Unsere Schuldenkrise in Europa hat die Staaten befallen, die Unternehmen, aber auch einen Teil der Menschen.

Es wäre doch nur sinnvoll, wenn die Staaten endlich mit der Schuldenrückzahlung beginnen würden und damit deren Schuldenkrise wirksam bekämpfen. Wenn es brauchbar gemacht wird, und sich die Parteibonzen nicht mehr so exzessiv bedienen, dann hat es keine Auswirkungen auf ein reales Wirtschaftswachstum.
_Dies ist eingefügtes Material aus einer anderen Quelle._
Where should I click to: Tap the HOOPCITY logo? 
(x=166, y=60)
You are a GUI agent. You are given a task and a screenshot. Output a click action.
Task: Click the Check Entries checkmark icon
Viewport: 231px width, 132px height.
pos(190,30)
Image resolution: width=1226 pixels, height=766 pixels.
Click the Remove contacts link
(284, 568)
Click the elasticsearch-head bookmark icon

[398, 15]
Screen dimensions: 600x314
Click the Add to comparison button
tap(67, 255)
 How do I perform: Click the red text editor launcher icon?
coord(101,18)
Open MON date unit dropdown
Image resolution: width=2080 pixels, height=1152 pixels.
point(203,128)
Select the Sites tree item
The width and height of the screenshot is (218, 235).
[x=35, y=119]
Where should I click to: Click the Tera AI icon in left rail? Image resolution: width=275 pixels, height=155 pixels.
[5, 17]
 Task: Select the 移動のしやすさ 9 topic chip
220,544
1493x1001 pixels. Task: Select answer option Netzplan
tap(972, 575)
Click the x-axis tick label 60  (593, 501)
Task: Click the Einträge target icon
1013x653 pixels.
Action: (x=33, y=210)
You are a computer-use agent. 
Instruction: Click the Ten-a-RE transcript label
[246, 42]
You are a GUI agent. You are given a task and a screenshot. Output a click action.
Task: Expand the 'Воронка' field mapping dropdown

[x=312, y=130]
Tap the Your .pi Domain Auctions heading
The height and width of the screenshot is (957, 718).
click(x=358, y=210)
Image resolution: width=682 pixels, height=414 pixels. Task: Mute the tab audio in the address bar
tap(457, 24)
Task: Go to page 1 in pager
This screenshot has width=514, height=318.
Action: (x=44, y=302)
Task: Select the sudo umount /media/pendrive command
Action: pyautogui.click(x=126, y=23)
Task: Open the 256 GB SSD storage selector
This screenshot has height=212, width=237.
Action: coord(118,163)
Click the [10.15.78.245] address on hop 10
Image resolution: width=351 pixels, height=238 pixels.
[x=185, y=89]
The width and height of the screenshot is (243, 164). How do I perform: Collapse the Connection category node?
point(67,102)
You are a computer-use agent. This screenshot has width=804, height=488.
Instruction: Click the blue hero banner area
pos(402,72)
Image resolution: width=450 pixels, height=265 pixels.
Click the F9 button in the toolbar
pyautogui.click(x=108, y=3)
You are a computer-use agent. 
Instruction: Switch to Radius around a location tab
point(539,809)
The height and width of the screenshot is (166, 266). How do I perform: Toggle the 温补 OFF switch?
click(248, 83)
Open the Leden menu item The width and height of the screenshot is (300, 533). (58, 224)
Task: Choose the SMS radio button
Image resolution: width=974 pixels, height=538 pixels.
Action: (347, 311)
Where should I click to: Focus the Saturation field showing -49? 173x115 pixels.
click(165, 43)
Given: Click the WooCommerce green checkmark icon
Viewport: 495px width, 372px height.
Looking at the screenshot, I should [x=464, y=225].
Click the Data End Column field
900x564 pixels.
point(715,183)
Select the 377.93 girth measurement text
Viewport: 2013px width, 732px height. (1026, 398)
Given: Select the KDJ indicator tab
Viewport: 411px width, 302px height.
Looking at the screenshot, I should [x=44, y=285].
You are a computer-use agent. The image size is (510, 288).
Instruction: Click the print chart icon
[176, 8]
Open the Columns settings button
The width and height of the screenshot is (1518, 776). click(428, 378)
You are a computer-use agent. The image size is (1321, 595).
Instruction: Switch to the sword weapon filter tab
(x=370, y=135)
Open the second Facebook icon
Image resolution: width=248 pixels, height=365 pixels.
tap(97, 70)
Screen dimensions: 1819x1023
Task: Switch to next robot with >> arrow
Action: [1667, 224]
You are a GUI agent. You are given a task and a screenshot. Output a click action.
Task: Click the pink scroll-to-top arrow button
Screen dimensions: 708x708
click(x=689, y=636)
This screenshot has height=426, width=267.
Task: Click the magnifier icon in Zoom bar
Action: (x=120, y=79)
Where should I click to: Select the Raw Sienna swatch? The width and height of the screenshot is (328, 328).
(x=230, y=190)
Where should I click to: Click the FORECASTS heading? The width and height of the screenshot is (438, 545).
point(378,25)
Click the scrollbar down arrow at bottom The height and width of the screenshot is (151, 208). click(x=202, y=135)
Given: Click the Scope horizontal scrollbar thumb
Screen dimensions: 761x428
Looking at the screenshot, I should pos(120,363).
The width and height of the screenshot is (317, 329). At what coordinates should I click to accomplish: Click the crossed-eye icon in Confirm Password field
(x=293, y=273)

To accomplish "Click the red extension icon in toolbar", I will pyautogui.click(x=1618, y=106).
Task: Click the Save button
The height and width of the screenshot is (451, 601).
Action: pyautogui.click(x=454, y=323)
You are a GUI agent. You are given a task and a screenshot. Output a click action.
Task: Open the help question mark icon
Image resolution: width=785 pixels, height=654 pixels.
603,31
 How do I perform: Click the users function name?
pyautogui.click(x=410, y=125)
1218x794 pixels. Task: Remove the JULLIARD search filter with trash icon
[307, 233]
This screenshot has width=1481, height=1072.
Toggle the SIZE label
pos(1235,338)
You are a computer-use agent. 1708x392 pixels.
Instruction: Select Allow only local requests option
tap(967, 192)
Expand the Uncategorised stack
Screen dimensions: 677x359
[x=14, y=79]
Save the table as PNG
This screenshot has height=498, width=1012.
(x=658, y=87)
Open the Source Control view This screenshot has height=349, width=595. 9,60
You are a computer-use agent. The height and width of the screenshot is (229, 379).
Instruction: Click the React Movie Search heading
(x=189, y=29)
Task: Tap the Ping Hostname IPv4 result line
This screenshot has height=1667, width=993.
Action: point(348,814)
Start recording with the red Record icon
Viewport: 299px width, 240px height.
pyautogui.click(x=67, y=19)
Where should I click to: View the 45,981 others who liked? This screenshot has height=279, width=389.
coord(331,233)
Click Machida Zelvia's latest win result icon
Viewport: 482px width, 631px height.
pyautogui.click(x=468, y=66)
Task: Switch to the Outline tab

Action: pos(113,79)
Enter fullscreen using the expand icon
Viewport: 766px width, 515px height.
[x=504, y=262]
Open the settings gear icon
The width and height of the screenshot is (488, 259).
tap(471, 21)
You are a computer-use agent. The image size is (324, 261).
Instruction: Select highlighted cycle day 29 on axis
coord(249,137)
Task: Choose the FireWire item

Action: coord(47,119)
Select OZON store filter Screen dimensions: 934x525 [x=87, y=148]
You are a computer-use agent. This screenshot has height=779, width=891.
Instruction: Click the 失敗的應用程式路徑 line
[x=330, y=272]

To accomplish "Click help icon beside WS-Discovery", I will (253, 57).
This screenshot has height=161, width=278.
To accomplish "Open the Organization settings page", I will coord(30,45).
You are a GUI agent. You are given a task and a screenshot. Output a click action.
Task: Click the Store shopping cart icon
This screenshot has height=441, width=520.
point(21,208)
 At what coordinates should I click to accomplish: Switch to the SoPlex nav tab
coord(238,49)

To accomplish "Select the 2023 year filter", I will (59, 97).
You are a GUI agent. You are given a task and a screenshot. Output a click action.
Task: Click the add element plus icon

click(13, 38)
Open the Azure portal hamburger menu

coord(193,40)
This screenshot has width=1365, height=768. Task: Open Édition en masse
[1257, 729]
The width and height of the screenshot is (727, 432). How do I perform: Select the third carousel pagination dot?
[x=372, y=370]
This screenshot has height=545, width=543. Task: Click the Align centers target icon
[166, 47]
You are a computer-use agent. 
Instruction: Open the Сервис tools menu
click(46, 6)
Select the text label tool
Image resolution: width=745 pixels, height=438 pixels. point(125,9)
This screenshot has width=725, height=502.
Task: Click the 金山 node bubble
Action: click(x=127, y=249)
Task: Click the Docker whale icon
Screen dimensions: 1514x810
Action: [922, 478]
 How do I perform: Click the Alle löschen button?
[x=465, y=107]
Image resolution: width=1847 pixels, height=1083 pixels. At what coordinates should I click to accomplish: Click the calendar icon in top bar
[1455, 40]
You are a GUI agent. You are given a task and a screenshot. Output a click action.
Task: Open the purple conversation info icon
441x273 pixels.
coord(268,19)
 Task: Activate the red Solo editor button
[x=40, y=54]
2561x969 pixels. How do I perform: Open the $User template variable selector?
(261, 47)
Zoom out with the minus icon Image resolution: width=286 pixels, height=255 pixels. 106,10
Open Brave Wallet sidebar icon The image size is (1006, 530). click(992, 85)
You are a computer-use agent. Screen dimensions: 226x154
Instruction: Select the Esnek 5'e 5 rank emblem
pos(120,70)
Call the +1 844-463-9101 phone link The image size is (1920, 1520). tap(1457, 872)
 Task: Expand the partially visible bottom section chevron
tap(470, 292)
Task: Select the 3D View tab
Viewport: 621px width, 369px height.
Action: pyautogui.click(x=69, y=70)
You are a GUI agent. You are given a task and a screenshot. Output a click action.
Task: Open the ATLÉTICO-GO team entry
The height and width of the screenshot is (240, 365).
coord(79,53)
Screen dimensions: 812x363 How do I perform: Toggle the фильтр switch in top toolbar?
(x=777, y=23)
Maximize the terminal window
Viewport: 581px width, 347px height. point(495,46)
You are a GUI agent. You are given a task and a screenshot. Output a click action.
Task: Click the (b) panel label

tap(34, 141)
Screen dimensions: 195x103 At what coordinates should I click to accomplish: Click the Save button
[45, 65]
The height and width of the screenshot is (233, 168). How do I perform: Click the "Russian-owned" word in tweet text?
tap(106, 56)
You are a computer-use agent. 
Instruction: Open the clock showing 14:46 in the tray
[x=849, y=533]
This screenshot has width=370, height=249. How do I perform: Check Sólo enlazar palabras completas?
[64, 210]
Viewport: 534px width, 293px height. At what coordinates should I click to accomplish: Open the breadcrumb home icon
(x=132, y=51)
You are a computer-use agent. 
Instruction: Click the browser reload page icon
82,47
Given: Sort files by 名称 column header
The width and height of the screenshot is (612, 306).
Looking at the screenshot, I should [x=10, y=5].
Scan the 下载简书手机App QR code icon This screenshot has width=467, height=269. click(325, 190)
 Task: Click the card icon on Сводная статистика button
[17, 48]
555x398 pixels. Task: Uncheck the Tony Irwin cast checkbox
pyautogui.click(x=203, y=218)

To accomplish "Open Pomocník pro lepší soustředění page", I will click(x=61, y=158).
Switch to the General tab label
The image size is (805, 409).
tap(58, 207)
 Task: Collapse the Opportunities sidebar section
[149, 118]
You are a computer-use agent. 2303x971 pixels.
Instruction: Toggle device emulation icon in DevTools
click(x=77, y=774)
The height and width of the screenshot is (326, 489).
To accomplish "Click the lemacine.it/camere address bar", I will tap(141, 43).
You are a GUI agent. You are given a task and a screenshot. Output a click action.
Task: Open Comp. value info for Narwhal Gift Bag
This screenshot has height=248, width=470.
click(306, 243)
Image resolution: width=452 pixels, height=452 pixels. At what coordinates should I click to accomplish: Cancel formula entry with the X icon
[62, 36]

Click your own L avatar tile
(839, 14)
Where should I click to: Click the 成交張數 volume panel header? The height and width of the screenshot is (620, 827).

Es wäre auch nur sinnvoll, wenn die Unternehmen endlich die Eigenkapitalquote nach oben bringen könnten. In diesem Fall hängt das hauptsächlich von den gesetzlichen Regeln ab und wäre wieder in der Verantwortung der Regierung. Die Regierung bräuchte dann nur noch für ein Marktumfeld zu sorgen, welches Gewinne möglich macht, dann gehen auch die EKQ nach oben. Diese Notwendigkeit würde den Kreditbedarf automatisch senken. Das würde aber eher Wirtschaftswachstum bedeuten!

Bei den Privaten wäre es in der Verantwortung der Banken die Kredite nur vernünftig zu vergeben. Die höheren Risikofaktoren sind zu kappen. Das kann aber leicht kompensiert werden, indem die Banken brauchbarere Konditionen anbieten. Geld ist heute viel zu teuer, treibt daher die Menschen in die Zinseszinsfalle, bzw. verhindert eine Investition, weil diese nicht leistbar ist.

Es sind die Banken und die Staaten, welche schlecht für die Volkswirtschaft sind und zu viel an realwirtschaftlicher Leistung absaugen. Das hat mit Basel III kaum was zu tun.